Il y a une citation d'Eleanor Roosevelt qui dit : "Personne ne peut vous faire sentir inférieur sans votre consentement." 

Je pense que même face à un bourreau, tout le monde ne deviendra pas une victime, et que face à une victime, tout le monde ne devient pas bourreau. 

Le bourreau de la cour de récré, est souvent un enfant qui contient beaucoup de colère et d'agressivité en lui car il est lui-même victime dans d'autres sphères de sa vie. Le seul moyen pour lui de retrouver un peu de la puissance qu'il n'a pas, c'est d'en prendre sur autrui. Il sait qu'il ne peut pas affronter son propre bourreau, alors il s'en prend à plus vulnérable que lui. Cela ne signifie pas qu'un enfant bourreau est maltraité physiquement ou dévalorisé verbalement, il peut aussi nourrir de la colère face à des parents surprotecteurs qui ne le laissent pas respirer et l'étouffent tout en le privant des occasions de prendre conscience de ses capacités. Un enfant peut aussi nourrir de la colère quand on lui impose trop de frustrations, pas toujours volontairement, ou quand il est sans cesse confronté à des injustices. 

Le besoin d'humilier, de dévaloriser un camarade provient à mon sens, d'une colère refoulée, qui au lieu d'être entendue par la personne qui la cause se déverse petit à petit contre un punching-ball, c'est à dire un être innocent et surtout sans défense. 

Pour ne pas faire de nos enfants des bourreaux, la solution est simple à comprendre, selon moi, nettement moins simple à appliquer au quotidien : apprenons-leur la grammaire des émotions en leur fournissant des outils pour exprimer les leurs sainement, voir les évacuer, via le sport pour se défouler, ou l'EFT (emotional freedom technique) pour ôter une charge émotionnelle trop forte qui nous encombre. 

Si le mécanisme qui fait d'un enfant une victime a des similitudes avec celui qui fait de lui un bourreau, la solution pour éviter cela est la même : apprendre à gérer ses émotions, être capable de prendre du recul par rapport aux relations que nous entretenons, être capable de poser les limites qui garantissent notre intégrité. 

Principalement qu'est-ce qui fait d'un enfant une victime ? Le manque de confiance en soi, un besoin excessif d'être apprécié, le besoin excessif d'éviter le conflit.

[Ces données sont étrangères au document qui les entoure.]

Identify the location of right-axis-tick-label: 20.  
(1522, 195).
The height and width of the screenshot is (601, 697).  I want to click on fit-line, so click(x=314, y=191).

Et qu'est-ce qui peut causer cela ? Aussi la surprotection, les dévalorisations, les conflits dans la famille, le manque d'amour, d'attention, de compliments, d'encouragements, l'angoisse, la pression de la performance, le perfectionnisme. 

Un enfant qui se sent en paix avec lui même, compris, accepté tel qu'il est, aimé n'aura pas le réflex d'entrer dans des relations de rapport de force avec autrui, il n'en aura pas du tout besoin. Et si quelqu'un lui manque de respect ou tente de le blesser, il aura les moyens pour s'en protéger et se défendre, il pourra identifier que ce comportement n'est pas acceptable et soit régler le problème seul, soit se faire aider.